[[ Dataset content open ]]

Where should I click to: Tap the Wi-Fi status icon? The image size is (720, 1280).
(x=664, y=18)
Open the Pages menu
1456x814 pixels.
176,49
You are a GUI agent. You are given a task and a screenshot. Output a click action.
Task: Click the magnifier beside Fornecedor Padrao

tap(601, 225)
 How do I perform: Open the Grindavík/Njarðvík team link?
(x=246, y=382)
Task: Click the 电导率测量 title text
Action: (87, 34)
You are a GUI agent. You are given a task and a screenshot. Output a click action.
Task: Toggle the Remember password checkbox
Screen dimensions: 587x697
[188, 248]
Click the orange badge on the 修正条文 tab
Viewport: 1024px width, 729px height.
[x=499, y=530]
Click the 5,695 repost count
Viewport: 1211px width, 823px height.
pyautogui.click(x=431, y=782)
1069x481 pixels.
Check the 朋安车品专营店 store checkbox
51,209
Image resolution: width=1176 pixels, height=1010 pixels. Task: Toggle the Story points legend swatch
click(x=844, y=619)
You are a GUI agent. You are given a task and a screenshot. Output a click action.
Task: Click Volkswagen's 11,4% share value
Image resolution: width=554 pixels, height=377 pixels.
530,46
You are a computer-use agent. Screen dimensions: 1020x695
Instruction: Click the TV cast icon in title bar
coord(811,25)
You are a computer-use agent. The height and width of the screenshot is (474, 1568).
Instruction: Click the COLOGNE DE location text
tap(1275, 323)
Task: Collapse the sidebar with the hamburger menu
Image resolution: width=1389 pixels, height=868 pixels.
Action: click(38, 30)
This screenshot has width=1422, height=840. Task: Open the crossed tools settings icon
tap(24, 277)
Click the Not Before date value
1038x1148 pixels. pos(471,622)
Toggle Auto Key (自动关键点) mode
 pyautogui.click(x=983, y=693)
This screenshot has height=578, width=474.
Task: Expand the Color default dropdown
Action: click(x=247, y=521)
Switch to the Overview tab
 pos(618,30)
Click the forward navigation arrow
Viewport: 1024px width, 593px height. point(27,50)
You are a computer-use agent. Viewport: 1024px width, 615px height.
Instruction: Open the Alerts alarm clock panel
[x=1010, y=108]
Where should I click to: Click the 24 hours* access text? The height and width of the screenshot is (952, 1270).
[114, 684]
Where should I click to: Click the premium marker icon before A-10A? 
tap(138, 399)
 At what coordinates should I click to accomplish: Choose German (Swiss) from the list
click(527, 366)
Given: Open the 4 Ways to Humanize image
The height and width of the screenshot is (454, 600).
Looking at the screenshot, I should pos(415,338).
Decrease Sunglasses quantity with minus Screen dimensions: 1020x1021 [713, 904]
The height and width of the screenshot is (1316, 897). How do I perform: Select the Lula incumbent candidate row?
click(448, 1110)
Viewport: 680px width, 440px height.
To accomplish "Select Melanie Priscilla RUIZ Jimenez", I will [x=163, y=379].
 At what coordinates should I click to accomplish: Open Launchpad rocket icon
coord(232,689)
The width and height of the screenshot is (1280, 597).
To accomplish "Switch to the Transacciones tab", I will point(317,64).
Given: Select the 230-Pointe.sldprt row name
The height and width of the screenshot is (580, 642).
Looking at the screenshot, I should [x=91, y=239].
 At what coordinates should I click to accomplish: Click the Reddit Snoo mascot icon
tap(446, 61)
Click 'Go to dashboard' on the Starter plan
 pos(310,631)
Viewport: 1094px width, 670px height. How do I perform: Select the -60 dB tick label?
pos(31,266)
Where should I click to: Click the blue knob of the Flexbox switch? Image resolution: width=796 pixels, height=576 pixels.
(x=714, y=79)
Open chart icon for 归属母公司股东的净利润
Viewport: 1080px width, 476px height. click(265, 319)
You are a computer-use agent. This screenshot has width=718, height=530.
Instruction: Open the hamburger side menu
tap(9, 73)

[[ Dataset content closed ]]

> Work task: The answer must be the lines from the one containing "Open chart icon for 归属母公司股东的净利润" through the last line of the records, written out exactly; please include nothing more.

> Answer below:
Open chart icon for 归属母公司股东的净利润
Viewport: 1080px width, 476px height. click(265, 319)
You are a computer-use agent. This screenshot has width=718, height=530.
Instruction: Open the hamburger side menu
tap(9, 73)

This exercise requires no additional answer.